■ **YOUR TASK**:
Pull out each line below that contains the string "Open", and copy those lines in full. Case counts.

■ **DATA RECORDS**:
┏━━

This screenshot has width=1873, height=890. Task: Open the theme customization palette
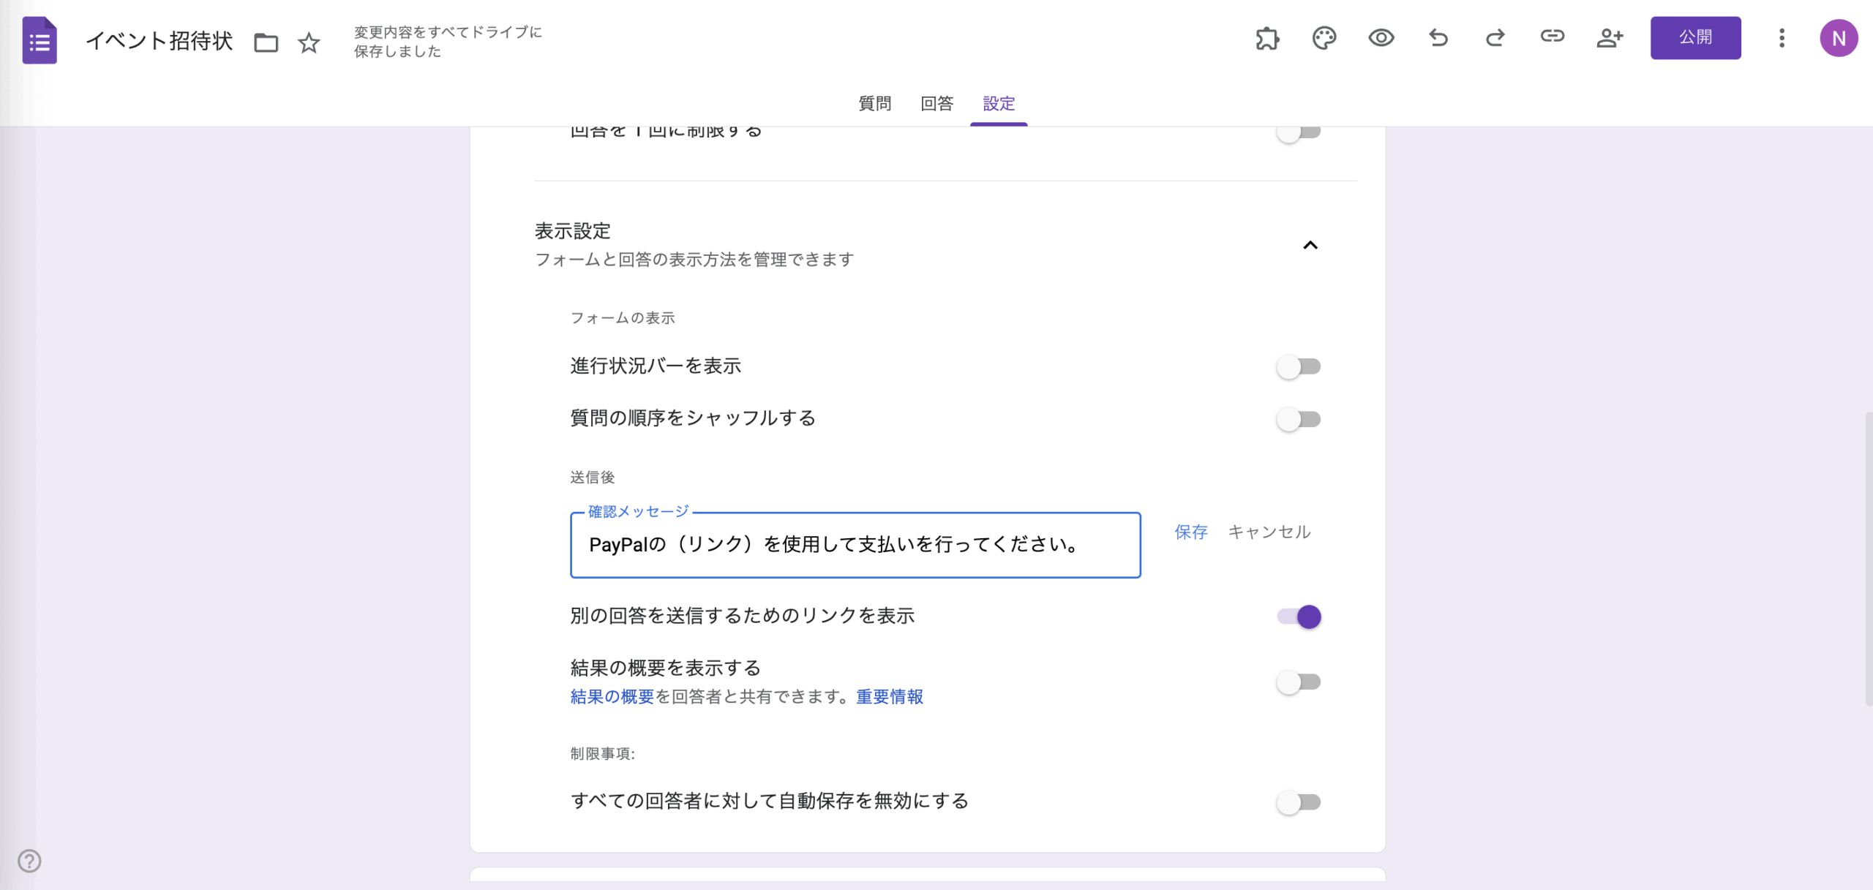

┗━━
┏━━

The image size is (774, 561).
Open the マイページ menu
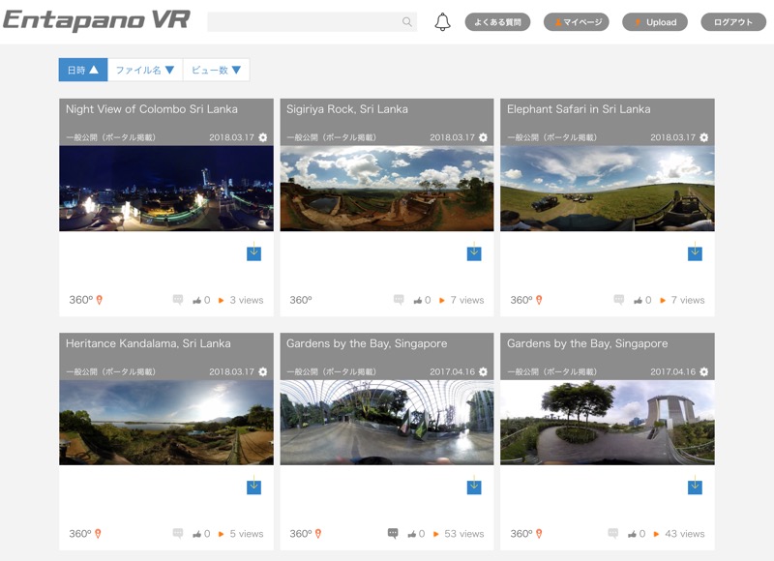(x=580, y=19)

┗━━
┏━━

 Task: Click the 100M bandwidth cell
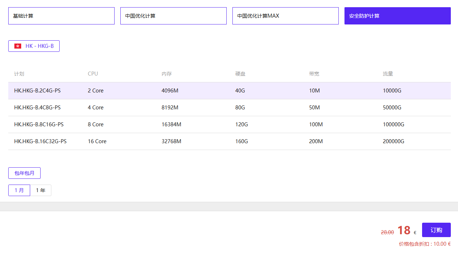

┗━━

■ **COMPLETE RESPONSE**:
This screenshot has width=1873, height=890. Task: Open the theme customization palette
Open the マイページ menu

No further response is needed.